Freddie Mac (FRE) announced Thursday that U.S. mortgage rates for 30-year fixed home loans rose 0.02 basis points this week, as the year’s record low borrowing costs produced the biggest jump in new home purchases in four years.

The average 30-year rate increased to 5.14% from 5.12% in the previous week. The mortgage rate was significantly higher than the record low of 4.78% set at the week ending April 2.

Long-term mortgage rates remained flat this week, near historical lows, which is helping sustain a high level of affordability in the home-purchase market.

Climbing mortgage rates may threaten a gain in home sales spurred by falling home prices, a government tax credit for first-time buyers, and a Federal Reserve program designed to lower borrowing costs. New home sales jumped more than expected in July and sales of existing homes rose to their highest level in almost two years.

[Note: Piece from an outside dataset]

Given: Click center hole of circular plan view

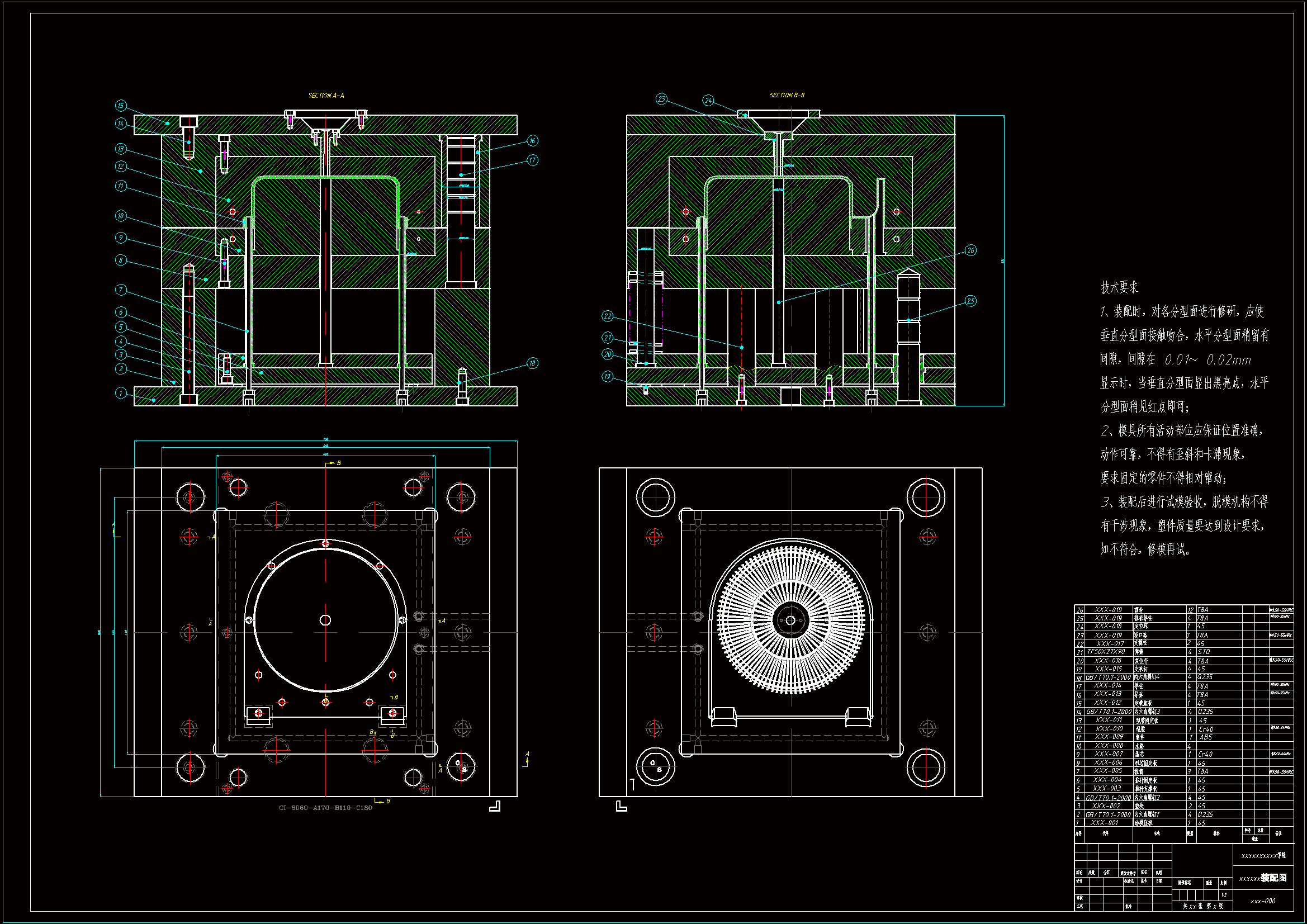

Last year, the Federal Reserve decided to lower mortgage rates by buying bonds backed by home loans. It increased the size of its program to $1.25 trillion in March. These bonds purchased from Fannie Mae (FNM), Freddie Mac and Ginnie Mae brought down yields on mortgage-backed securities and allowed lenders to reduce rates on new loans while still selling the securities backed by them at a profit.
 
The plan helped cut mortgage rates to a record low 4.78% in April. Sales Increase Rates started climbing in May along with Treasury yields due to investor concerns that higher government debt would fuel inflation. The 30-year mortgage rate climbed to 5.59% in the week ended June 11 and has since fallen back.

The mortgage rates seem to be stabilizing now and indicate optimism after a long time.